Presto, MySQL, Minio and Kafka in Docker. Query your MySQL data and join it to Kafka and Minio data.
This repository includes docker-compose setup to join MySQL, Minio and Kafka data using Presto, along with some notes on how to load the data and perform the queries. It is deliberately not fully automated to guide the user through performing this.

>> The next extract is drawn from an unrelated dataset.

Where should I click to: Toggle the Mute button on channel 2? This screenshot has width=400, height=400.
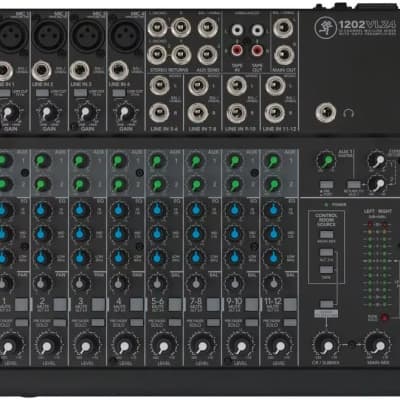tap(60, 304)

Launch everything (Presto, Zookeeper, Kafka, MySQL, Minio):
docker-compose up
Get access to MySQL to load some data (./data is mounted in /tmp/data):
docker-compose exec mysql mysql -uuser -ppassword wheresalice
Load the data:
source /tmp/data/load.sql
Load some data into Kafka:
docker-compose exec kafka /bin/bash
curl -o kafka-tpch https://repo1.maven.org/maven2/de/softwareforge/kafka_tpch_0811/1.0/kafka_tpch_0811-1.0.sh
chmod 755 kafka-tpch
./kafka-tpch load --brokers localhost:9092 --prefix tpch. --tpch-type tiny
exit
Get access to Presto:
docker-compose exec presto presto
Query MySQL data in Presto:
use mysql.wheresalice;
show tables;
Query Kafka data in Presto:
SELECT _message FROM customer LIMIT 5;
SELECT sum(account_balance) FROM kafka.tpch.customer LIMIT 10;
Join the two together:
SELECT customer.account_balance, contacts.email FROM kafka.tpch.customer, mysql.wheresalice.contacts contacts WHERE customer.customer_key = contacts.customer_key;
View what's happening through the Presto UI: http://localhost:8080/ui/
Minio is included in this stack to mock out S3. It currently takes a little manual configuration to use.
docker-compose exec minio /bin/sh
mkdir -p /data/catalog/ && mkdir -p /data/csvdata
echo "[email protected],alice" > /data/csvdata/data.csv
exit
Then create the table in Presto shell to query:
create schema s3.default;
create table s3.default.users (email varchar, username varchar) WITH (external_location='s3a://csvdata/',format = 'csv');
select * from s3.default.users;
SELECT users.username, contacts.customer_key FROM s3.default.users, mysql.wheresalice.contacts WHERE users.email = contacts.email;
You can also upload data into Minio using a web browser via http://localhost:9000
Access Key: minio Secret Key: minio123
- The data in Kafka has to be in JSON or plain Avro to be able to parse it in Presto. There is not currently any support for Confluent Avro with Schema Registry.